WEDNESDAY, APRIL 10 - THURSDAY, APRIL 11
DAY 1: 8:30 AM - 5:45 PM | DAY 2: 8:30 AM - 12:30 PM (Washington)
TS11B: STATISTICS 101 FOR ASSAY VALIDATION
DAY 1: WEDNESDAY
8:30 am - 5:45 pm Seminar Sessions
12:30 - 1:30 pm Lunch Provided
5:45 - 7:00 pm Reception
DAY 2: THURSDAY
8:30 am - 12:30 pm Seminar Sessions
Exhibit Hall Refreshment Breaks also provided.
Instructor:
Perceval Sondag, Senior Manager, Statistics, PharmaLex
This training first covers all the basic statistical concepts that are required to perform a successful assay validation, such as (non)linear models for calibration, variance component analysis, and design of experiments. We will then discuss some regulatory requirements for assay validation and discuss how to ensure regulatory compliance while also guaranteeing that the assay is fit for its intended purpose. Finally, we will combine those statistical and regulatory concepts in a case-study.
Topics to be Covered Include:
- Regulatory requirements for assay validation
- Statistical concepts for assay validation
- Understand ‘variance component’ analysis
- Statistical tools for assay validation
- Total error approach
- All-in-one design
- One set of experiment to answer every validation question
Instructor Biography:
Perceval Sondag, Senior Manager, Statistics, PharmaLex
Perceval Sondag holds a Bachelor Degree in Physical Therapy and a Master’s Degree in Biostatistics, both obtained from the Catholic University of Louvain-la-Neuve in Belgium. After starting his career by implementing statistical thinking in the newly created Operational Excellence department of the Brussels Saint-Luc University Hospital.
He joined Arlenda in 2013 as a Statistician consultant, and moved to the US based team in 2015. He specializes in Bayesian modelling and statistics applied to bioassays and process manufacturing. In addition to his job at Arlenda, providing statistical support for small and big pharmaceutical companies across the globe, he currently works on a PhD thesis about Similarity Testing for Bioassays. He is a member of the USP Expert Panel for Bioassays and has authored or co-authored multiple publications, including a book chapter on assay validation.
What is a Training Seminar?
Each Training Seminar offers 1.5 Days of instruction with start and stop times for each day shown above and on the Event-at-a-Glance published in the onsite Program & Event Guide. Training Seminars will include morning and afternoon refreshment breaks, as applicable, and lunch will be provided to all registered attendees on the full day of the class.

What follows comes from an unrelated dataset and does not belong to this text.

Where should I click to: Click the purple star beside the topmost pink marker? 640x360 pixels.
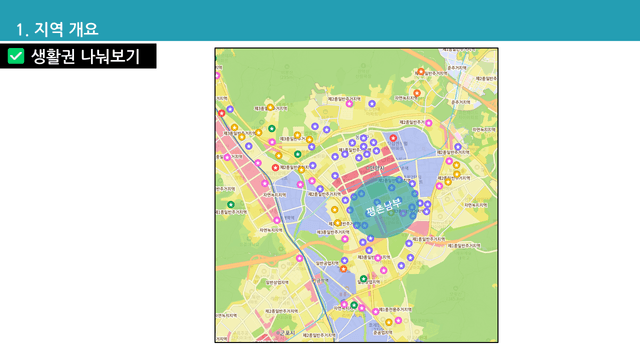372,104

Each person registered specifically for the training seminar will be provided with a hard copy handbook for the seminar in which they are registered. A limited number of additional handbooks will be available for other delegates who wish to attend the seminar, but after these have been distributed no additional books will be available.

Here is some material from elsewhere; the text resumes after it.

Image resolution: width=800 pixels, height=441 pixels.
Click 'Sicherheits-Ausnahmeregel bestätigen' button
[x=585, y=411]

Though CHI encourages track and symposia hopping between conference programs, we ask that Training Seminars not be disturbed once they have begun. In the interest of maintaining the highest quality learning environment for Training Seminar attendees, and because Seminars are conducted differently than conference programming, we ask that attendees commit to attending the entire program, and NOT engaging in track hopping, as to not disturb the hands-on style instruction being offered to the other participants.